Task directions: Below are some records. Print exactly the lines between the one holding "Рулонные шторы свободновисящие (205, 472)" and the one holding "Имя: (20, 81)", inclusive, and nothing else.

Given records:
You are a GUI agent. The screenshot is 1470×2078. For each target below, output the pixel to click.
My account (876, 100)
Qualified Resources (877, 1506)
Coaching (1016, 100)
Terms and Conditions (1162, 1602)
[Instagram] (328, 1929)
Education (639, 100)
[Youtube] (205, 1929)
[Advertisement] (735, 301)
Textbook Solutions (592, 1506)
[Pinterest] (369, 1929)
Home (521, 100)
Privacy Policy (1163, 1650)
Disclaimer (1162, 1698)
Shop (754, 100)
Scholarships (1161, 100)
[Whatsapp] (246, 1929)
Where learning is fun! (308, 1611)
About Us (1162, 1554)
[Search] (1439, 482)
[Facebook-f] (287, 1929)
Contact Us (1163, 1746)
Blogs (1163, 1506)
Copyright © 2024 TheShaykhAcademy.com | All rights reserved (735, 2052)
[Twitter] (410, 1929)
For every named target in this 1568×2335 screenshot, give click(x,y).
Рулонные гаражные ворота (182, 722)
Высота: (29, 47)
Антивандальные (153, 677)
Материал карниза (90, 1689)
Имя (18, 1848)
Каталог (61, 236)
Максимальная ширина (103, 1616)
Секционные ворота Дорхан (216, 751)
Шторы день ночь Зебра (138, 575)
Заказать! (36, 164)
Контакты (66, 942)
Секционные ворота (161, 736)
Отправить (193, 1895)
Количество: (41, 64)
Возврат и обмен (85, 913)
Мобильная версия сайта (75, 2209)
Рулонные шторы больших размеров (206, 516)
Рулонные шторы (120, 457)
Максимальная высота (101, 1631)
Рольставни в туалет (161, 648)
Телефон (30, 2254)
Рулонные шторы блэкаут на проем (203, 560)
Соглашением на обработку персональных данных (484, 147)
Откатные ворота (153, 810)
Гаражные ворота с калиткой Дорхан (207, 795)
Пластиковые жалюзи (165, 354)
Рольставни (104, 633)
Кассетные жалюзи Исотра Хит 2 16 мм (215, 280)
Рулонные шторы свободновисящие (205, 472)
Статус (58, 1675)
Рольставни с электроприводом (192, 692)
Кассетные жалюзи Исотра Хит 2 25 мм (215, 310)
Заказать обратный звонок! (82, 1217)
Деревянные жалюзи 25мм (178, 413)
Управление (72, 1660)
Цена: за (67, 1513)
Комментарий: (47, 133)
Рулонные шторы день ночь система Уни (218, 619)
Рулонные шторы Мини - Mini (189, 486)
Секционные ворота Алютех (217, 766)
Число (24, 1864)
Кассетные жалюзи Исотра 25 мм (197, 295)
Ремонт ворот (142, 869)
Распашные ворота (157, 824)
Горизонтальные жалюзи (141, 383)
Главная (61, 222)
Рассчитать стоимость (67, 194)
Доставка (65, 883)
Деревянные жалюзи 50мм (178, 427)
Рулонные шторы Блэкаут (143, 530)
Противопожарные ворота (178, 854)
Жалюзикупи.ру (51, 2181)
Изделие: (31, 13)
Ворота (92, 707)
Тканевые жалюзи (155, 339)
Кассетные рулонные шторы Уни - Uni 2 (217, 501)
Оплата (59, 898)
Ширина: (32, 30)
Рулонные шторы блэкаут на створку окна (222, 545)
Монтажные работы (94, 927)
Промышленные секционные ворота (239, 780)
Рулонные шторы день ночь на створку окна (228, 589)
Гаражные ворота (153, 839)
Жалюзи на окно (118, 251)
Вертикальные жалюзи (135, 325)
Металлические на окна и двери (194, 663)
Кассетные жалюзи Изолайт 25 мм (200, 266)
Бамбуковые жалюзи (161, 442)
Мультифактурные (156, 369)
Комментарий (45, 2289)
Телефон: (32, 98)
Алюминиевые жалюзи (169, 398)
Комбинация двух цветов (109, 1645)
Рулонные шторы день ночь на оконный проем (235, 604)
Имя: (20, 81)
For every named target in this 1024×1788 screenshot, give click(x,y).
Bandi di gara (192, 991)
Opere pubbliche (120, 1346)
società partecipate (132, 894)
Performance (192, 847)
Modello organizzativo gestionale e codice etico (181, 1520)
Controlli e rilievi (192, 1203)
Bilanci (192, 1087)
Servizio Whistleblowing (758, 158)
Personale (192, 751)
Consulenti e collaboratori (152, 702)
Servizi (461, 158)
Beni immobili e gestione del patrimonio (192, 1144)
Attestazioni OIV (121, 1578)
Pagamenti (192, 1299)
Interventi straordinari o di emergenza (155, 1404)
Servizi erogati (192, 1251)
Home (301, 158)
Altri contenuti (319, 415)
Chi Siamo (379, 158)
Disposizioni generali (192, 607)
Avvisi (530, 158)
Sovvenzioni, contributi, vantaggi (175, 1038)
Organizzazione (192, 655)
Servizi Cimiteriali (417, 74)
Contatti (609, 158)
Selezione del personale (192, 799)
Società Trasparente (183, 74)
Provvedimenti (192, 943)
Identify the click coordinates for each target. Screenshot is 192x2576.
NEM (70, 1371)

Written answer:
Рулонные шторы свободновисящие (205, 472)
Статус (58, 1675)
Рольставни с электроприводом (192, 692)
Кассетные жалюзи Исотра Хит 2 25 мм (215, 310)
Заказать обратный звонок! (82, 1217)
Деревянные жалюзи 25мм (178, 413)
Управление (72, 1660)
Цена: за (67, 1513)
Комментарий: (47, 133)
Рулонные шторы день ночь система Уни (218, 619)
Рулонные шторы Мини - Mini (189, 486)
Секционные ворота Алютех (217, 766)
Число (24, 1864)
Кассетные жалюзи Исотра 25 мм (197, 295)
Ремонт ворот (142, 869)
Распашные ворота (157, 824)
Горизонтальные жалюзи (141, 383)
Главная (61, 222)
Рассчитать стоимость (67, 194)
Доставка (65, 883)
Деревянные жалюзи 50мм (178, 427)
Рулонные шторы Блэкаут (143, 530)
Противопожарные ворота (178, 854)
Жалюзикупи.ру (51, 2181)
Изделие: (31, 13)
Ворота (92, 707)
Тканевые жалюзи (155, 339)
Кассетные рулонные шторы Уни - Uni 2 (217, 501)
Оплата (59, 898)
Ширина: (32, 30)
Рулонные шторы блэкаут на створку окна (222, 545)
Монтажные работы (94, 927)
Промышленные секционные ворота (239, 780)
Рулонные шторы день ночь на створку окна (228, 589)
Гаражные ворота (153, 839)
Жалюзи на окно (118, 251)
Вертикальные жалюзи (135, 325)
Металлические на окна и двери (194, 663)
Кассетные жалюзи Изолайт 25 мм (200, 266)
Бамбуковые жалюзи (161, 442)
Мультифактурные (156, 369)
Комментарий (45, 2289)
Телефон: (32, 98)
Алюминиевые жалюзи (169, 398)
Комбинация двух цветов (109, 1645)
Рулонные шторы день ночь на оконный проем (235, 604)
Имя: (20, 81)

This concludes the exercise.